🤖 AI Summary
Existing text-to-image diffusion models struggle to achieve fine-grained, physically grounded depth-of-field control—such as adjustable aperture and focus distance—without altering scene content. This work proposes a physics-inspired, unsupervised framework: it first generates an all-in-focus image, then jointly estimates monocular depth and predicts focus distance via a differentiable lens blur model to synthesize photorealistic, depth-consistent defocus effects. Its core innovation is the Focus Distance Transformer, enabling interactive, inference-time adjustment of both blur intensity and focal plane position. The entire pipeline is end-to-end trainable without requiring EXIF metadata or annotated focus-distance supervision. Experiments demonstrate that our method significantly outperforms prior approaches across diverse scenes, achieving high-fidelity, content-preserving, and fine-grained controllable defocus synthesis.
📝 Abstract
Current text-to-image diffusion models excel at generating diverse, high-quality images, yet they struggle to incorporate fine-grained camera metadata such as precise aperture settings.

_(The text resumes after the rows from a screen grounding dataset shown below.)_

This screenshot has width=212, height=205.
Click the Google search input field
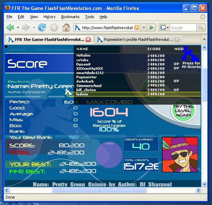pyautogui.click(x=183, y=28)
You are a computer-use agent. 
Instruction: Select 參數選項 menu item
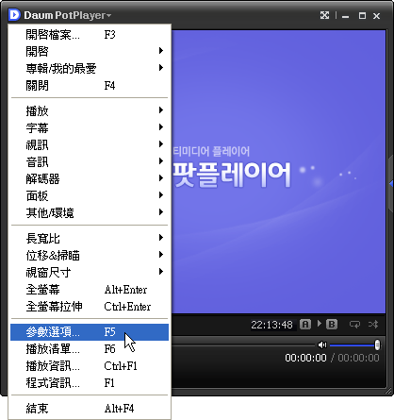click(x=90, y=332)
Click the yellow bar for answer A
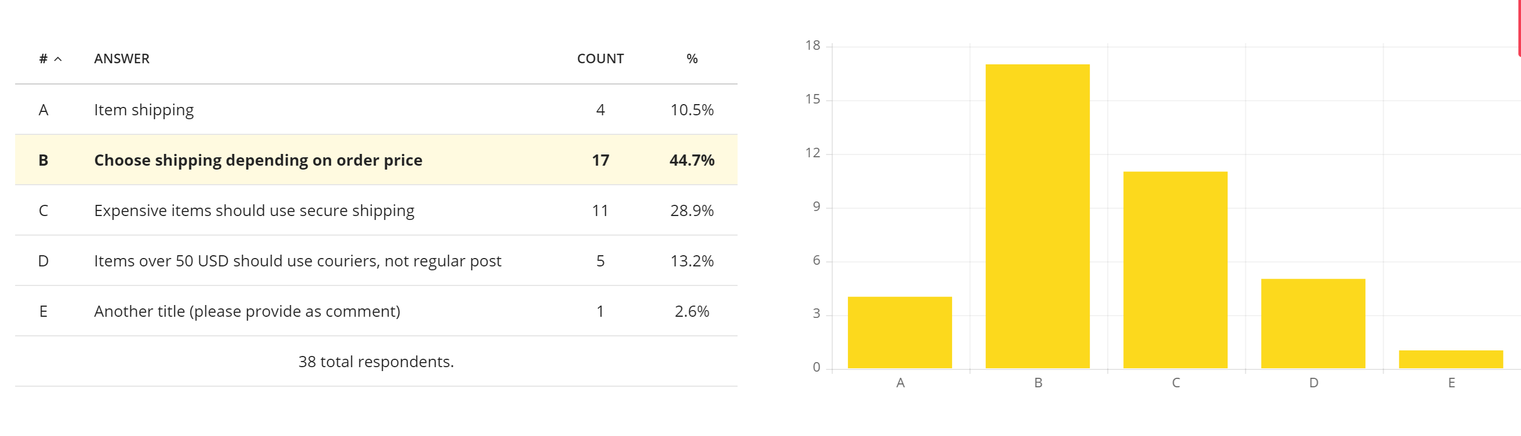 click(x=899, y=332)
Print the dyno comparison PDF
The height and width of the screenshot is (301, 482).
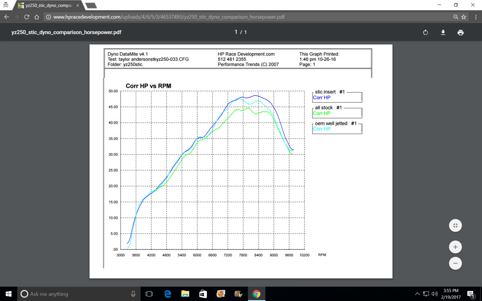460,33
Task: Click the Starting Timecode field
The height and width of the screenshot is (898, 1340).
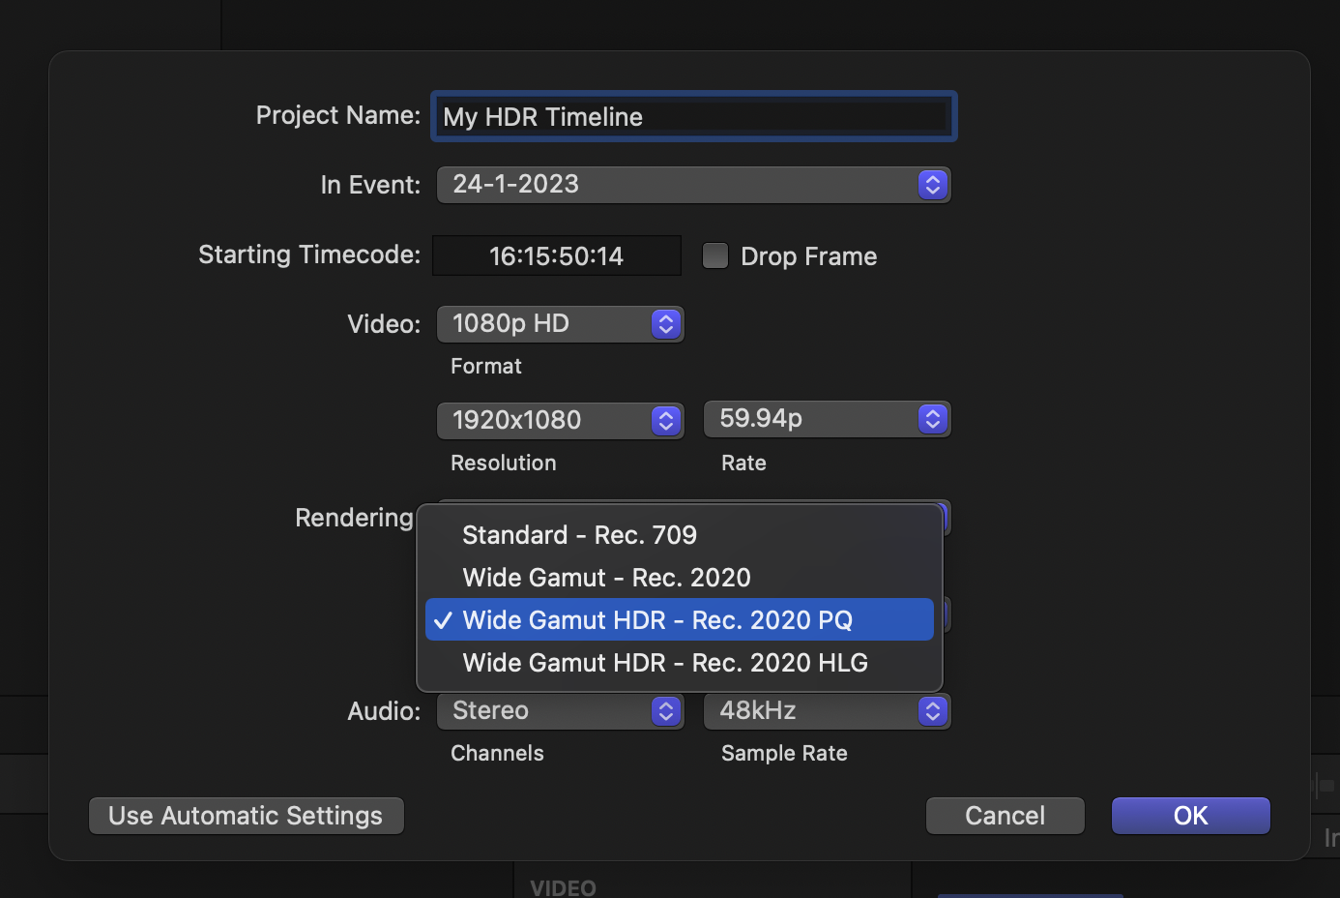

In this work, we introduce a novel text-to-image diffusion framework that leverages camera metadata, or EXIF data, which is often embedded in image files, with an emphasis on generating controllable lens blur. Our method mimics the physical image formation process by first generating an all-in-focus image, estimating its monocular depth, predicting a plausible focus distance with a novel focus distance transformer, and then forming a defocused image with an existing differentiable lens blur model. Gradients flow backwards through this whole process, allowing us to learn without explicit supervision to generate defocus effects based on content elements and the provided EXIF data. At inference time, this enables precise interactive user control over defocus effects while preserving scene contents, which is not achievable with existing diffusion models. Experimental results demonstrate that our model enables superior fine-grained control without altering the depicted scene.